- [Saved entries]
"""

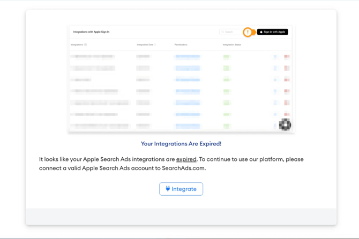This screenshot has height=239, width=359.
Task: Sort by the Integration Date column arrow
Action: click(155, 45)
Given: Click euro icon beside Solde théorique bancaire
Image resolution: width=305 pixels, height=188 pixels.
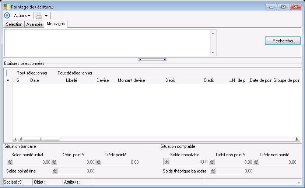Looking at the screenshot, I should point(213,171).
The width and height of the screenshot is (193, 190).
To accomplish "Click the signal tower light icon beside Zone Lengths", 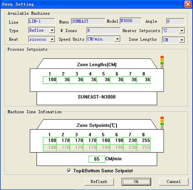I will pos(162,62).
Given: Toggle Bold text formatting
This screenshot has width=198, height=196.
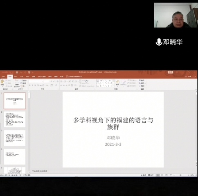Looking at the screenshot, I should [30, 86].
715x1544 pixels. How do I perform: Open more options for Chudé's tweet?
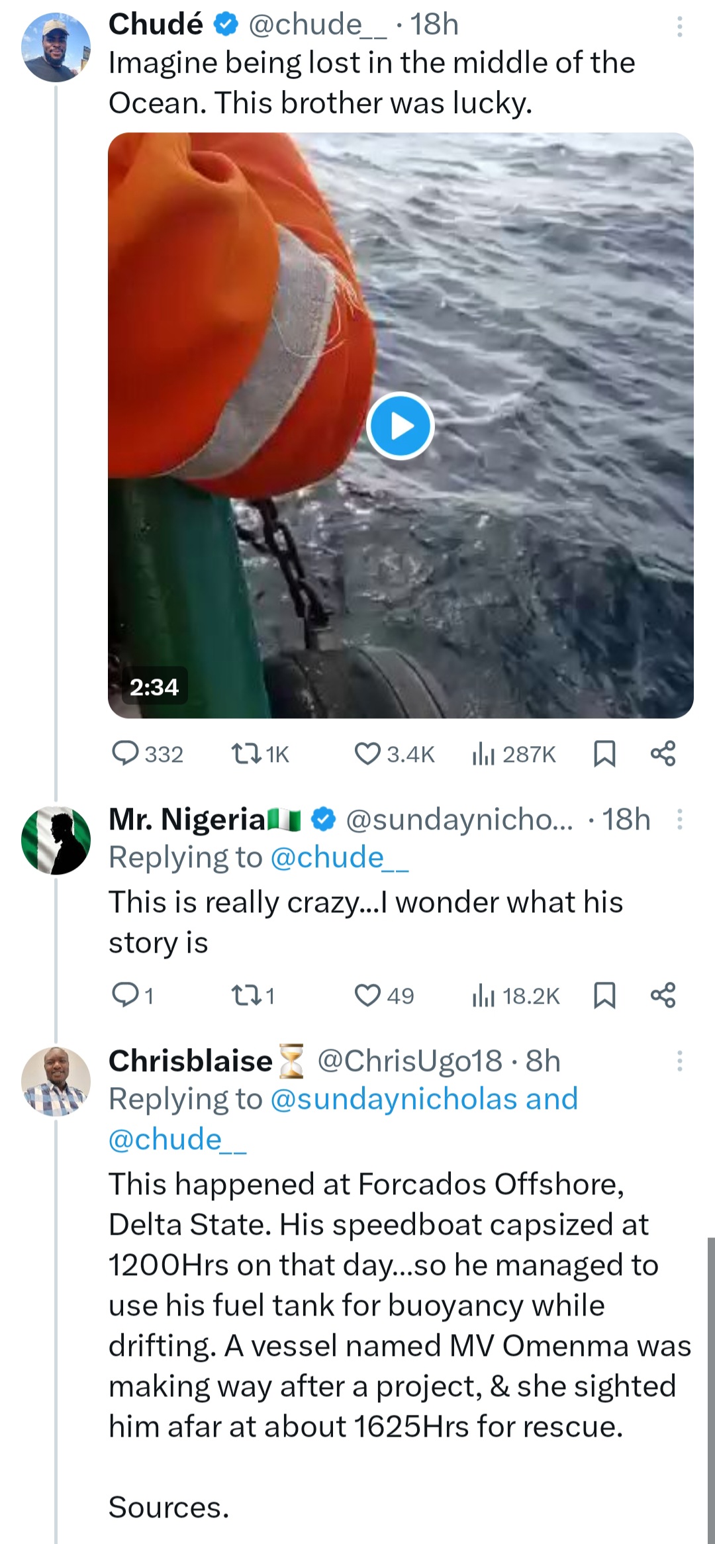coord(679,26)
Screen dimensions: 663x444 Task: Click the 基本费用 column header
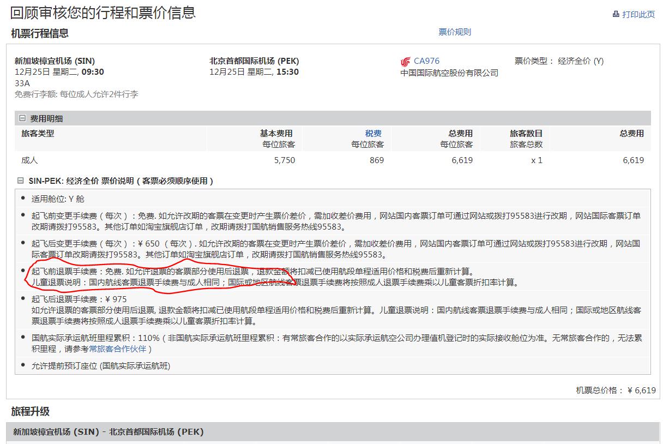tap(276, 134)
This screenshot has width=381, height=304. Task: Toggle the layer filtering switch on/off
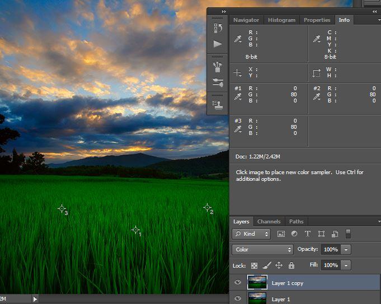(348, 234)
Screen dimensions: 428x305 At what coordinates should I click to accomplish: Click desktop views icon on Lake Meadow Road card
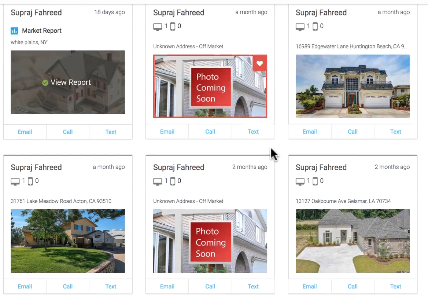[x=15, y=181]
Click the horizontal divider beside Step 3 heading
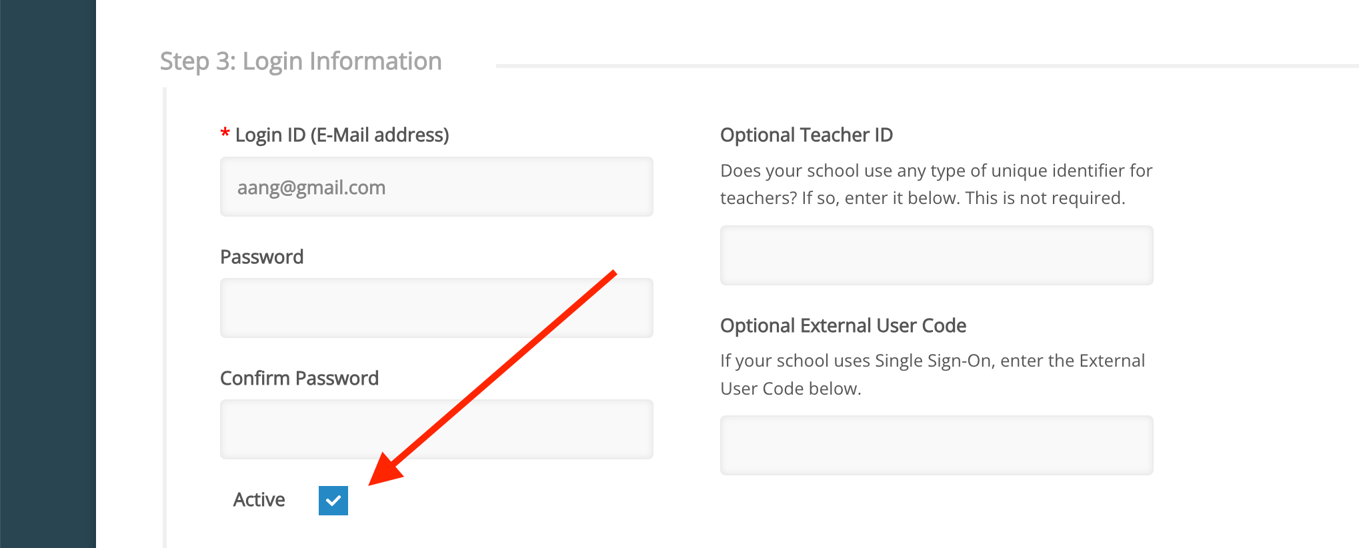Image resolution: width=1359 pixels, height=548 pixels. pyautogui.click(x=927, y=66)
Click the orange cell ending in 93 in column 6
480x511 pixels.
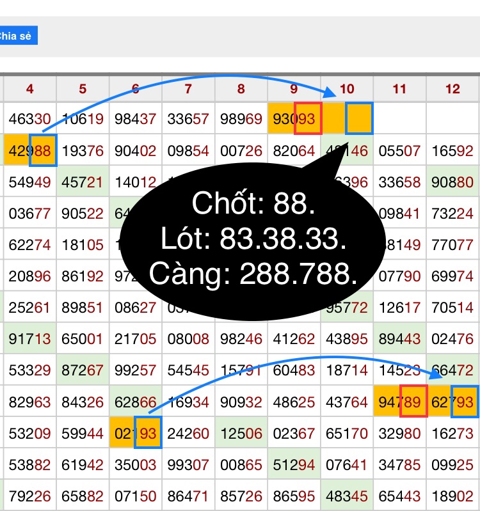135,432
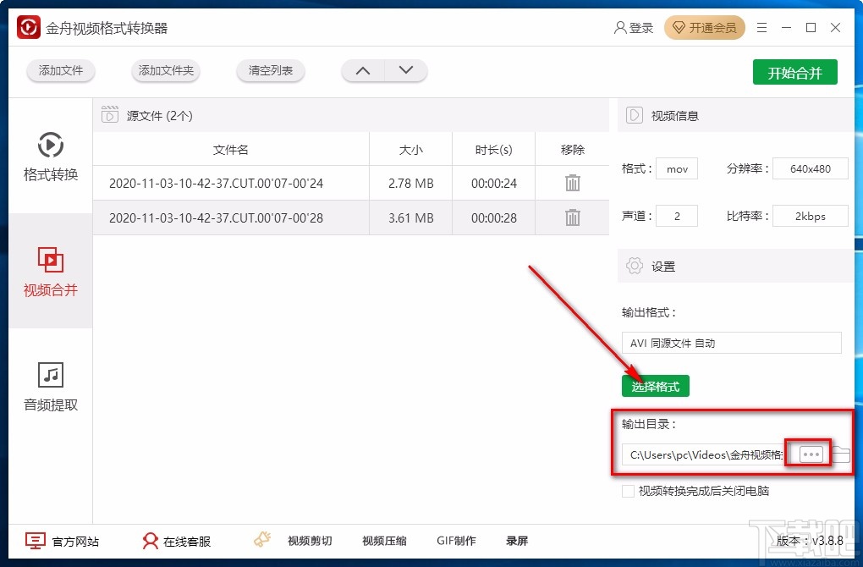Click the GIF制作 GIF maker tool
Image resolution: width=863 pixels, height=567 pixels.
pos(456,541)
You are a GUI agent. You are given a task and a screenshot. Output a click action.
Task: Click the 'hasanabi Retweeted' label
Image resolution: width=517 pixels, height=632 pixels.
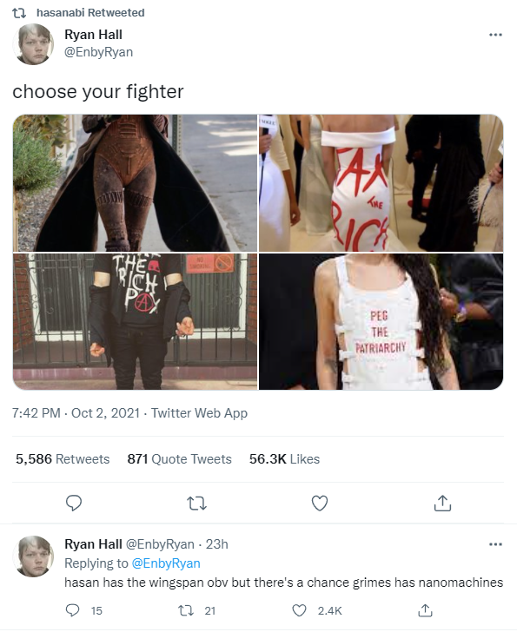coord(90,13)
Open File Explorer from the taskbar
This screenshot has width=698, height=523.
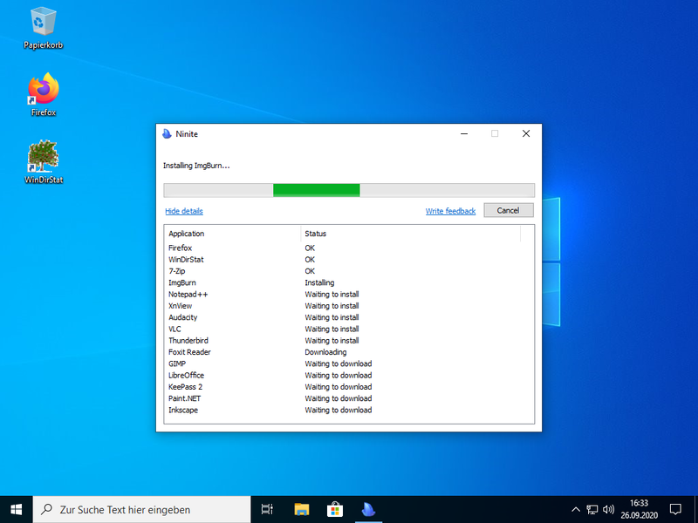301,508
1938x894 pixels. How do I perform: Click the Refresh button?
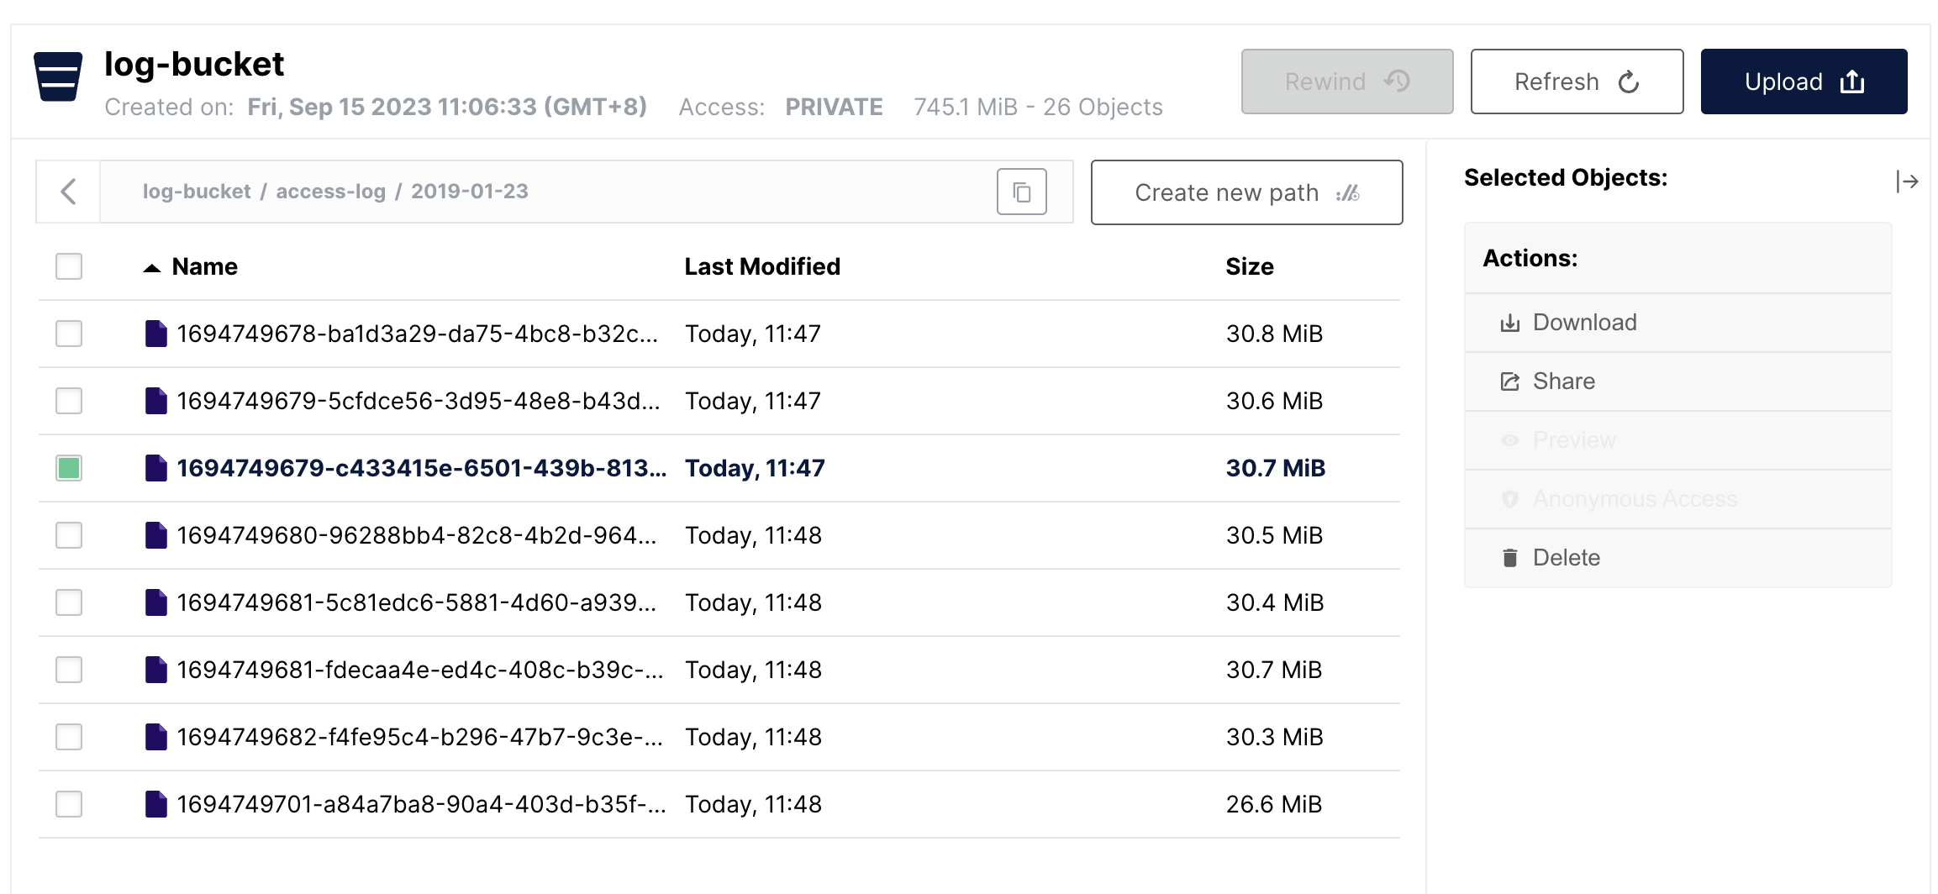[x=1577, y=82]
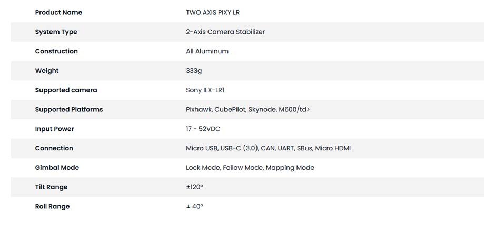Select the TWO AXIS PIXY LR text

213,12
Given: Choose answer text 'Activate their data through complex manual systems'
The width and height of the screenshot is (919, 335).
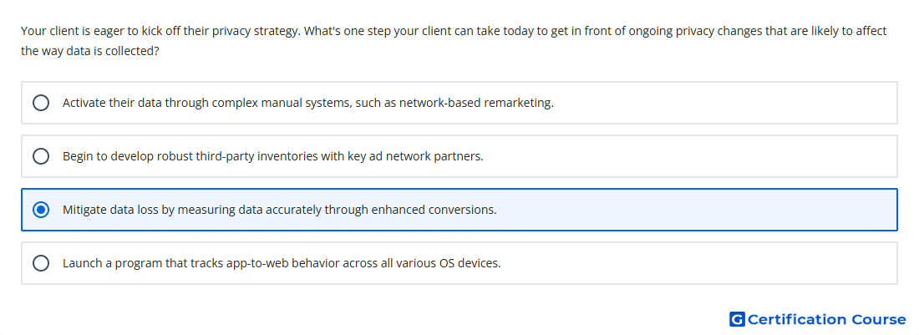Looking at the screenshot, I should [x=207, y=103].
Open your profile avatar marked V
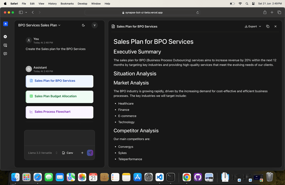 click(x=94, y=25)
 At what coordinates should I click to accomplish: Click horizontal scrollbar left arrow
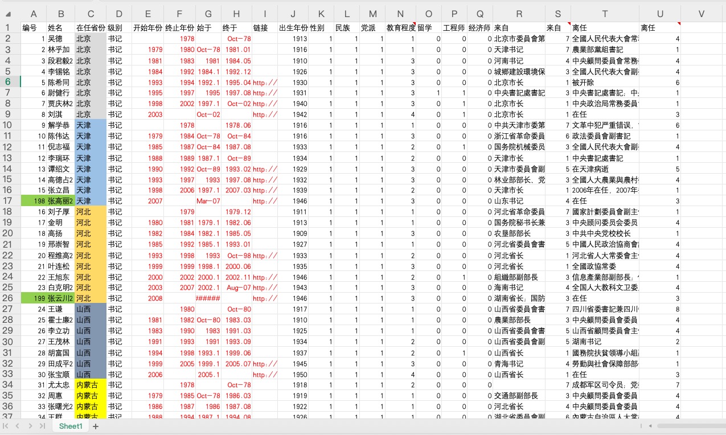(x=650, y=426)
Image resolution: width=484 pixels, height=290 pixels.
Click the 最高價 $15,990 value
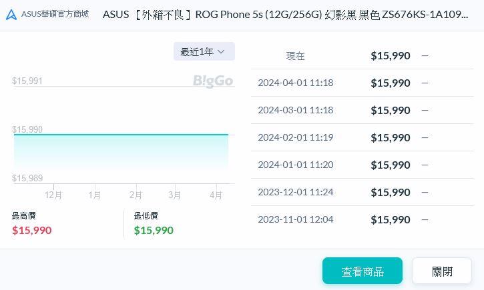tap(31, 230)
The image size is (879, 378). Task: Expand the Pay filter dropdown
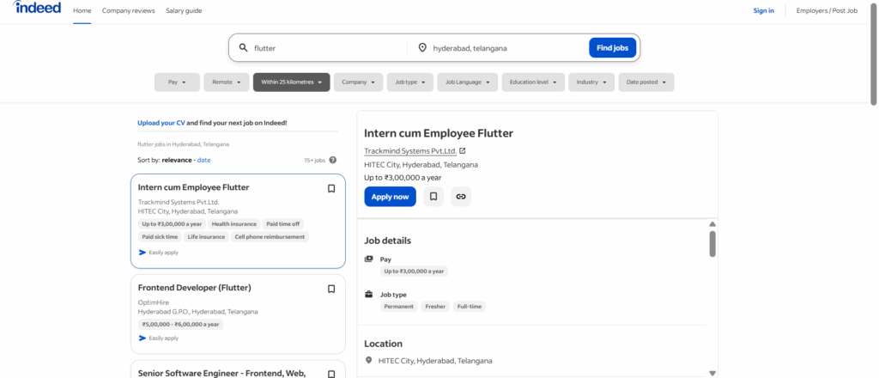[177, 82]
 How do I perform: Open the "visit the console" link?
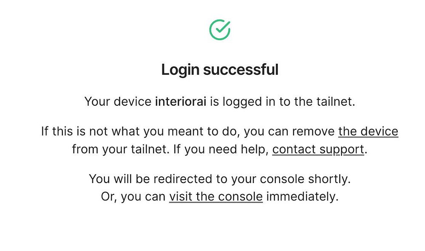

"""

- [WHAT YOU SHOULD DO]
Extract, verbatim and alone, the lines from the line that contains "You are a GUI" to the last line of the records, inclusive; drop any picture.

- [EXERCISE RESULT]
You are a GUI agent. You are given a task and a screenshot. Output a click action.
Task: Click the 'hasanabi Retweeted' label
Image resolution: width=517 pixels, height=632 pixels.
coord(90,13)
Open File Explorer from the taskbar
This screenshot has width=698, height=523.
301,508
1938x894 pixels. How do I perform: Click the Refresh button?
[x=1577, y=82]
Select the TWO AXIS PIXY LR text

213,12
Given: Choose answer text 'Activate their data through complex manual systems'
The width and height of the screenshot is (919, 335).
Looking at the screenshot, I should [x=207, y=103].
Open your profile avatar marked V
 click(x=94, y=25)
 At what coordinates should I click to accomplish: Click horizontal scrollbar left arrow
(x=650, y=426)
Image resolution: width=484 pixels, height=290 pixels.
Click the 最高價 $15,990 value
tap(31, 230)
The image size is (879, 378). Task: Expand the Pay filter dropdown
[177, 82]
 How do I perform: Open the "visit the console" link?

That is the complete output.